- _Description of the task_
Copy the rows below word for word, starting at the line that contains "Screen dimensions: 960x495" and continuing through the final row.

- _Data for this exercise_

-*-*-

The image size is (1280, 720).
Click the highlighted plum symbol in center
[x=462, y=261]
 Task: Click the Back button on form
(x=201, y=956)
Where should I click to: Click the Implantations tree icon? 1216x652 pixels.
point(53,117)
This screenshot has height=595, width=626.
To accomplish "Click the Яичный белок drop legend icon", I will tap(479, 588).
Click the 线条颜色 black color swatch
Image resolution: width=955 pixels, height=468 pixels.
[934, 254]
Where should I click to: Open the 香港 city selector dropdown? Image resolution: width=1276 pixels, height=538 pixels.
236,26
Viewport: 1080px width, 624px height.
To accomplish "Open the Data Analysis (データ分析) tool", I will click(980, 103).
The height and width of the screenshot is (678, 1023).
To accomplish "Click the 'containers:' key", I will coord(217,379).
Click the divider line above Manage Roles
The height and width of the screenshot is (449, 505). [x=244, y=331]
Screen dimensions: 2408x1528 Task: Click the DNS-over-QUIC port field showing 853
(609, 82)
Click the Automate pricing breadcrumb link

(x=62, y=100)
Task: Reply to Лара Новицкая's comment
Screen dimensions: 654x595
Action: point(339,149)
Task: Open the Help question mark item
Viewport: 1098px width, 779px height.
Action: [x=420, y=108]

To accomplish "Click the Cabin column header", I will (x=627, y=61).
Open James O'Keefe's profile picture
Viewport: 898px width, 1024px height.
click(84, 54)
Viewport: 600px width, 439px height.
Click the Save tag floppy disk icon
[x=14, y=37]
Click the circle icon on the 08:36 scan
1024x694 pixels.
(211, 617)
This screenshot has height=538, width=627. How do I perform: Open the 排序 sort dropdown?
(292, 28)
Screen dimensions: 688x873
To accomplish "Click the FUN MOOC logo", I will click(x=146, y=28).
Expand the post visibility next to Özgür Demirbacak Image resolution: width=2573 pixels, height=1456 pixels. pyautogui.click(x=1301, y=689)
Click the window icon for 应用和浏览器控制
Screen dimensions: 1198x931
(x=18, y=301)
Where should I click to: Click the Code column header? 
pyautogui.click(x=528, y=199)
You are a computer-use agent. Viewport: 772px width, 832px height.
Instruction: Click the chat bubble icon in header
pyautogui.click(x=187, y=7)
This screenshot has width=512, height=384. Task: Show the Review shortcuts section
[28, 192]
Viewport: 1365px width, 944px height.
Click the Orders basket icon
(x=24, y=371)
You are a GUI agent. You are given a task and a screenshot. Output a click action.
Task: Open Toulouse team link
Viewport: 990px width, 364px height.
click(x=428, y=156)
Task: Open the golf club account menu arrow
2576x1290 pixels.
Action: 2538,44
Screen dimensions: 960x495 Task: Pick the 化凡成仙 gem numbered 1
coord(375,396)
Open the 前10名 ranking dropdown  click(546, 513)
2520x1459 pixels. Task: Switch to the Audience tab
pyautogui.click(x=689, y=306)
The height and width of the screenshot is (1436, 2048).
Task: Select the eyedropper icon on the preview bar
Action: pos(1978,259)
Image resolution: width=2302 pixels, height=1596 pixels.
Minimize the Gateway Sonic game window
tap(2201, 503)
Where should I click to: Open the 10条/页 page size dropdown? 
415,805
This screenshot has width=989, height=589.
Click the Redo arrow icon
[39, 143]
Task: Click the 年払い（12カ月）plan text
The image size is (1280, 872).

-*-*-

- _Result for this exercise_
Screen dimensions: 960x495 Task: Pick the 化凡成仙 gem numbered 1
coord(375,396)
Open the 前10名 ranking dropdown  click(546, 513)
2520x1459 pixels. Task: Switch to the Audience tab
pyautogui.click(x=689, y=306)
The height and width of the screenshot is (1436, 2048).
Task: Select the eyedropper icon on the preview bar
Action: pos(1978,259)
Image resolution: width=2302 pixels, height=1596 pixels.
Minimize the Gateway Sonic game window
tap(2201, 503)
Where should I click to: Open the 10条/页 page size dropdown? 
415,805
This screenshot has width=989, height=589.
Click the Redo arrow icon
[39, 143]
Task: Click the 年払い（12カ月）plan text
The image size is (1280, 872).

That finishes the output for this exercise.